In addition, catalogers moving into these broader metadata realms. need to be far more proactive than we have been in the past. We need to be able to place ourselves on development and deployment teams and make the case for our value to them. We need to seek out projects as they develop and insert ourselves into the planning process. This requires the development of new kinds of cross community people skills.
As part of projects that create or mount resources, we need to learn effective ways to manage projects: making reliable estimates to time and funding needs, identifying goals, scheduling, breaking projects down into smaller tasks, sharing workloads, working with partners from different intellectual traditions respecting what each partner brings to the table, knowing what to do when project directions change midstream, defining change control issues to managers, identifying missing tasks, contingency planning, developing milestones, getting commitment from people you don't manage, moving from project into general production, reporting project status to others, and serving several masters at the same time. Our collaborative skills need to be raised to a higher level. Equally important, we need to be prepared to accept responsibility for the projects of others with a collaborative mindset. We need to learn a new culture that encourages sharing rather than control.
Administrative Support
Getting from here to there, is a long, and thoughtful process.
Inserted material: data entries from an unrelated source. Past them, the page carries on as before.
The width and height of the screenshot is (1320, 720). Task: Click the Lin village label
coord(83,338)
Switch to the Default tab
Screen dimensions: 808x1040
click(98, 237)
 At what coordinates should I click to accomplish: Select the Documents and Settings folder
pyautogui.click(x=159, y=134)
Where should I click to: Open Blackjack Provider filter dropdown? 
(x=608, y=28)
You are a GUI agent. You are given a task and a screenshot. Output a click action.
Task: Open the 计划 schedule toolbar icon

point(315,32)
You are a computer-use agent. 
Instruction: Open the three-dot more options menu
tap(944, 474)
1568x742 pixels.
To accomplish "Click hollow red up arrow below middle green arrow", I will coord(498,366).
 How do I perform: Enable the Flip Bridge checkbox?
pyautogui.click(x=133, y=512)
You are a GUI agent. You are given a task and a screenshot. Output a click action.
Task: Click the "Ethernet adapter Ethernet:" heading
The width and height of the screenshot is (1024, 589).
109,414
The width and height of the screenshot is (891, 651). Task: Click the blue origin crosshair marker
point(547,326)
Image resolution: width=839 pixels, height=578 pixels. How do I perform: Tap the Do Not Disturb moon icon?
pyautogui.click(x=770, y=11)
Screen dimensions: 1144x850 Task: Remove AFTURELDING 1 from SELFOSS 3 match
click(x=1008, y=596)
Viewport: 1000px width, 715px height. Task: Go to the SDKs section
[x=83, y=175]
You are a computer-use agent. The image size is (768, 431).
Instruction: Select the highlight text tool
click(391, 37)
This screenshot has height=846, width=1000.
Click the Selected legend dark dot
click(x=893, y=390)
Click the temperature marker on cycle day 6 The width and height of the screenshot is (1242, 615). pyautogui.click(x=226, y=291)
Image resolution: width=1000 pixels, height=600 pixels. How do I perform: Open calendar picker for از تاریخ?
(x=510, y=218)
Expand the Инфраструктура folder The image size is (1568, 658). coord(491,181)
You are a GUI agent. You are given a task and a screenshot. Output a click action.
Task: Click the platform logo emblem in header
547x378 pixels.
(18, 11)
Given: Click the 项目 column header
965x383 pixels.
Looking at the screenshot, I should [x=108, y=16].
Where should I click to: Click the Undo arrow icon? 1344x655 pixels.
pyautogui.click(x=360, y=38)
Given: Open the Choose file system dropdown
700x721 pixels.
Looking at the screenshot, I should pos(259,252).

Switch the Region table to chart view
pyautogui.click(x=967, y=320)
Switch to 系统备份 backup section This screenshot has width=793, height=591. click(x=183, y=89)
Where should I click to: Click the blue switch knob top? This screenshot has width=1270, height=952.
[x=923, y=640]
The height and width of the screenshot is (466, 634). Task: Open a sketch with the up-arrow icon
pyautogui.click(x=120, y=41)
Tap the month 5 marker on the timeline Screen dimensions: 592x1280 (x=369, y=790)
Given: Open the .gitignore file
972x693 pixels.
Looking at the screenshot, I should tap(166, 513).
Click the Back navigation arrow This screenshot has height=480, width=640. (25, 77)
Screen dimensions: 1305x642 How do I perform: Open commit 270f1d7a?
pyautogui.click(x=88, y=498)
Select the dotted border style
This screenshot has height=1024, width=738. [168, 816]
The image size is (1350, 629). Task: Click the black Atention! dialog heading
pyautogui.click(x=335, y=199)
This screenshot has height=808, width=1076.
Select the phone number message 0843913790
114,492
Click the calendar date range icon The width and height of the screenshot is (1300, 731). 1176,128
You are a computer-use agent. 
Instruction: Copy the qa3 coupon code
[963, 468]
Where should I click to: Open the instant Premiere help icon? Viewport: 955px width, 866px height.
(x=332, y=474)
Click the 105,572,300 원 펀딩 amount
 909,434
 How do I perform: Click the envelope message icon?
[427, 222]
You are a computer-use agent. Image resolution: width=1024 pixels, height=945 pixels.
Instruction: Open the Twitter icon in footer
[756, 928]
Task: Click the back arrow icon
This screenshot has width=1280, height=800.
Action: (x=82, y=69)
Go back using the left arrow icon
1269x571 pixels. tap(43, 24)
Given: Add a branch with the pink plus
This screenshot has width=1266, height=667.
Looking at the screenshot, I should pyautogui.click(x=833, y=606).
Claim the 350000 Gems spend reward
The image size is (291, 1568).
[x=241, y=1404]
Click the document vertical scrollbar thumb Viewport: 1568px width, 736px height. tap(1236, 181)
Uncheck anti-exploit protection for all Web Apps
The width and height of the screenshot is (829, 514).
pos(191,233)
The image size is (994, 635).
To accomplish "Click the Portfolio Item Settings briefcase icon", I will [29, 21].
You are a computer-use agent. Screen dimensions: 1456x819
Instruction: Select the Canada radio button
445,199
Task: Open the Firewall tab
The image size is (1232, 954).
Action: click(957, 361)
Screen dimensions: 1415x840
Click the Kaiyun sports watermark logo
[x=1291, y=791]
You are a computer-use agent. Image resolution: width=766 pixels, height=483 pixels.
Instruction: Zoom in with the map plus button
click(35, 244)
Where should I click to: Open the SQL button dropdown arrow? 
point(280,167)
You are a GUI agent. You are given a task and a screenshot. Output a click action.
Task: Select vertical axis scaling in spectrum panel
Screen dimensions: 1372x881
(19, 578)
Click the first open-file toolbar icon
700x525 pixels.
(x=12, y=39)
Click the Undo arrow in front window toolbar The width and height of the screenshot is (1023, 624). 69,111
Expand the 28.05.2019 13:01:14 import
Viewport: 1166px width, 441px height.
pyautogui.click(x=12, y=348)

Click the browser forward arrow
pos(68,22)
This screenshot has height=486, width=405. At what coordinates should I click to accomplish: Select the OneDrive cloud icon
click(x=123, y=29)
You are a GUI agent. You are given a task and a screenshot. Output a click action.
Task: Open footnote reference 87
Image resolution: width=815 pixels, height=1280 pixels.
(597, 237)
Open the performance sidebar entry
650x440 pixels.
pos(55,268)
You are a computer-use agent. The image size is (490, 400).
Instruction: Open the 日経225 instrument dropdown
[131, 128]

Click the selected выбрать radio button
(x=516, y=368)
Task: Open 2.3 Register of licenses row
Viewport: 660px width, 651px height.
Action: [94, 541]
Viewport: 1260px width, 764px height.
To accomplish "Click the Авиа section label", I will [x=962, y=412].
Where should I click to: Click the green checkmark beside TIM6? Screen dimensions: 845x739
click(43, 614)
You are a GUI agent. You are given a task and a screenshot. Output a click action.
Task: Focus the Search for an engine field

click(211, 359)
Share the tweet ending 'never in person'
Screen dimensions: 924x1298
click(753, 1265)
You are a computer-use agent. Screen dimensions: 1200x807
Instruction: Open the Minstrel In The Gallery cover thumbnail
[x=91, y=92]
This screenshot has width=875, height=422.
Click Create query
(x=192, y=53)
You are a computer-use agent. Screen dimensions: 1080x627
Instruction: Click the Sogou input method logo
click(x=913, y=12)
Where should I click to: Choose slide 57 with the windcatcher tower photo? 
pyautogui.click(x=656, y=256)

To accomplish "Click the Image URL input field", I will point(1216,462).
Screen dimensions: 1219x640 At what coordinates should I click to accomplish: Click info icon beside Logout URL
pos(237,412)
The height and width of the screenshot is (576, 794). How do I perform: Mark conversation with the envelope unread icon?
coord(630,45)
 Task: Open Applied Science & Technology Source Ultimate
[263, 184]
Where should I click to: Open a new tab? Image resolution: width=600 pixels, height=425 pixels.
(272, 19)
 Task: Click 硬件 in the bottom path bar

The first thing that is needed is a library vision and a vision of, in particular, the services that the library is going to offer. Furthermore, administrative support and understanding of the demands of the information environment is needed and that means attendance at conferences that are not necessarily always library conferences and as a result have a higher level of expense that we are used to for registration fees. Attendance at these conferences is not always comfortable because we are not among known colleagues but among professionals who have their own language, their own jargon, and their own ways in which they relate to one another. We need to extend beyond our library domains and in so doing cultivate a common point of view over a period of time with non-library information professionals in non-library communities.
The second step in all this is, frankly, to bring it home. Going to conferences is often a challenging and career enhancing experience that creates excitement, but if there is no opportunity at home to use the new information, the new skill set, the new tools, there isn't an opportunity to solidify the new skills through practical application. The institution needs to provide the support, not just for travel to non-library conferences, but also to be willing to provide practice experiences for the attendee who returns from such trips needing a way to begin applying the new knowledge learned. Small pilots provide hands-on experience that speaks louder than any number of training sessions and workshops.
Standards
The network accessibility of databases has presented new challenges to communities outside as well as inside the library profession. Practitioners operating in a wide variety of fields now attempt to locate and share information that resides in other practitioners' databases. Equally importantly, the idea of the "reusability" of research data is being encouraged by that major grant funder the Federal Government.1 Such impelling forces have begun to encourage a variety of commumities to come together in an attempt to standardize the description of resources in their particular fields. Thus we see standards developing in the art museum community, the natural history community, and more broadly, in the Internet community as a whole. But we cannot contribute if we do not participate, and we cannot participate if we are not willing to make use of the standards being developed. Any improvement in the consistency of description of resources benefits us because we can develop more consistent processes for handling the descriptions and using them in conjunction with others to provide users with comprehensible description and access to resources.
This does not mean we should translate all data into MARC/AACR2, It is important for us, as we move into new information arenas, to understand when MARC/AACR2 is not appropriate and to develop comfort levels with other schema that will allow us to choose tools that are appropriate to the description and access problems that face us. Staff need to have comfort with a variety of schema. Such comfort allows staff to make effective decisions on appropriate schema use for differing purposes.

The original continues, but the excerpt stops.